▶ EXERCISE BRIEF
Going through the entries below, copy out each line that contains "agent".

[Stored data]
──────────
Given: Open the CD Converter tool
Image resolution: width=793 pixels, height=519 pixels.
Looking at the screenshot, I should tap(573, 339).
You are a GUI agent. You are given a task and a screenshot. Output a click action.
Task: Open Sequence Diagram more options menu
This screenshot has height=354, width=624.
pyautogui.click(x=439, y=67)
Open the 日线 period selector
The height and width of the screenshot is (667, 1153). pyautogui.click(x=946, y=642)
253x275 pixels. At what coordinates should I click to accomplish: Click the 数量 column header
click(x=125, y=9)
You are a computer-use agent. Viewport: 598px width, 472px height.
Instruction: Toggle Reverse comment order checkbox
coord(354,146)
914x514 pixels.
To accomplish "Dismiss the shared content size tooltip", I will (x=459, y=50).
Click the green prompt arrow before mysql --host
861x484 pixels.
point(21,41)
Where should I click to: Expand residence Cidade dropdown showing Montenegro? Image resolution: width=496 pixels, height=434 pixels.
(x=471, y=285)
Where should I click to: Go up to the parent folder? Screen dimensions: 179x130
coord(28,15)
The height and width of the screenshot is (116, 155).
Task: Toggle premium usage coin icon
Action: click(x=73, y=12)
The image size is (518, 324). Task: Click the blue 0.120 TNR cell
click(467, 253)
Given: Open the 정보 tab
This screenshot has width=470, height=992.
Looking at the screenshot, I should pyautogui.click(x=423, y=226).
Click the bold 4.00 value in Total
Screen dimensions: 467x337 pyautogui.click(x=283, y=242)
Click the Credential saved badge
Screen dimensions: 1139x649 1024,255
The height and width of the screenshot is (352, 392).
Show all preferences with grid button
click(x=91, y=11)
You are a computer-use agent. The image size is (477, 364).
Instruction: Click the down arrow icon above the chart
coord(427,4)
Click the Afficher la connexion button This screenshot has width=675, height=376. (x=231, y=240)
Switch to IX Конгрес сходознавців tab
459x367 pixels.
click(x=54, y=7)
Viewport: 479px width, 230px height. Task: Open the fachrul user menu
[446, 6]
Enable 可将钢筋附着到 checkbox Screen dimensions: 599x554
──────────
▶ EXERCISE RESULT
You are a GUI agent. You are given a task and a screenshot. Output a click action.
You are a computer-use agent. Viewport: 598px width, 472px height.
You are a computer-use agent. The image size is (477, 364).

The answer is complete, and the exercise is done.